In this issue of HEPATOLOGY, Ji et al.3 investigate the role of the neuropeptide pituitary adenylate cyclase-activating polypeptide (PACAP) and its receptors in warm hepatic ischemia/reperfusion (I/R). PACAP is not only expressed throughout the nervous system, but also in the adrenal gland, gastrointestinal tract, pancreas, and liver.4 PACAP is capable of binding several G protein–coupled receptors that are found on immune cells such as lymphocytes and macrophages, in addition to hepatocytes.4 Ji et al. determined that both endogenous levels of PACAP increased after I/R, peaking at 12-24 hours after reperfusion, in addition to expression of all known receptors for PACAP.3 Interestingly, a protective role of PACAP was found, with mice deficient in functional PACAP having a significantly increased susceptibility to IR (wild-type versus knockout; 4,680 ± 554 versus 31,172 ± 6,994 IU/L).3 Confirming this finding, the addition of exogenous PACAP led to significant protection as seem by ALT levels and liver histology.3 Furthermore, exogenous administration of PACAP decreased neutrophil and macrophage infiltration, decreased inflammatory cytokine and chemokine expression, increased IL-10 levels, and decreased apoptosis.3 Mechanistically, PACAP was shown to increase cyclic adenosine monophosphate levels and protein kinase A activity, with the hepatoprotective effects of PACAP negated by addition of H-89, a protein kinase A inhibitor.31
The work by Ji et al. describes the novel role of a neuropeptide in hepatic I/R and provides us with a new therapeutic avenue to potentially abrogate the sterile inflammatory response after I/R. I/R is a process whereby an initial hypoxic insult and subsequent return of blood flow leads to the propagation of innate immune responses with resultant tissue damage and possible organ dysfunction.

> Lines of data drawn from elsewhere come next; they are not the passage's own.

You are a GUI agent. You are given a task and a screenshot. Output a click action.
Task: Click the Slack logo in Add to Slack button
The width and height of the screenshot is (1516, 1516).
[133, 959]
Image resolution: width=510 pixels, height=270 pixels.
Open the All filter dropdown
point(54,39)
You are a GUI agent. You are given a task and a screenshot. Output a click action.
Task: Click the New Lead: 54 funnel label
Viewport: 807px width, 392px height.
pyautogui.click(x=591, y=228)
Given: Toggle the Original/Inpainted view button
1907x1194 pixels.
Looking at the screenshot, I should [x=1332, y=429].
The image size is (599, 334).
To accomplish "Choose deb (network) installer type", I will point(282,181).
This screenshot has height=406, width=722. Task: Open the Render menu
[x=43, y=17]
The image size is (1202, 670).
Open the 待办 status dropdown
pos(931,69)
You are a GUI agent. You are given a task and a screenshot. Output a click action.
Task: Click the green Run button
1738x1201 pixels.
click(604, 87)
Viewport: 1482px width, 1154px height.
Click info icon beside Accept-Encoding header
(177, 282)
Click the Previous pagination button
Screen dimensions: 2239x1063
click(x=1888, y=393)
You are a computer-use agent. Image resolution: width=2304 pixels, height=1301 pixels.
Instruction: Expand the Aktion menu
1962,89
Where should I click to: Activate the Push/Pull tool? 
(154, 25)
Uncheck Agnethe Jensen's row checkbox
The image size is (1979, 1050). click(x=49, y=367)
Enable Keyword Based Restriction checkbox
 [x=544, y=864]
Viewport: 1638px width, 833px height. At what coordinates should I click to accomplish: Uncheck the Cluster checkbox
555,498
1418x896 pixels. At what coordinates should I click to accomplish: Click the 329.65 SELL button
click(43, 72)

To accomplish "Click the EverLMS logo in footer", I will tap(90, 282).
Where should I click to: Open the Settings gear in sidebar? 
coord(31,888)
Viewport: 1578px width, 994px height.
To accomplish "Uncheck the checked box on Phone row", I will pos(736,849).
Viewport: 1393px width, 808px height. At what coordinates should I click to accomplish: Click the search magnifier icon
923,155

Hepatic I/R is a clinically relevant condition that may occur not only in the setting of organ transplantation and elective liver resection but also with episodes of global hypoperfusion, such as hemorrhagic shock. Damage related to the initial ischemic insult and the early phases of reperfusion are secondary to reactive oxygen species generation, decreased adenosine triphosphate production, and increased mitochondrial permeability transition.5, 6 However, after the initial insult, I/R is perpetuated by an innate immune response. This response is mediated not only by the classical proinflammatory cytokines, such as tumor necrosis factor-α and IL-1β, but also by the recently described endogenous danger signals or damage-associated molecular pattern (DAMP) molecules. Examples of DAMP molecules that lead to increased inflammation include the canonical DAMP, HMGB1, in addition to more recently described molecules such as histones.6, 7 Additionally, pattern recognition receptors have been shown to be necessary for the I/R-associated innate immune response. Pattern recognition receptors such as TLR4, TLR9, and NALP3 have all been shown to be key components in I/R-associated injury, with significant protection afforded to mice that lack these receptors.7-10 The activation of the innate immune response via PRRs leads to the expression of chemokines and intercellular adhesion molecules with the subsequent infiltration of neutrophils and other inflammatory cells into the liver, resulting in further I/R-associated injury. The study by Ji et al. is the first to demonstrate the role of an intrinsic neuropeptide in maintaining hepatic homeostasis in inflammation and organ damage following liver I/R. The use of PACAP to regulate immune responses and activate cytoprotective mechanisms should be investigated further as a novel therapy to manage liver inflammation associated with I/R.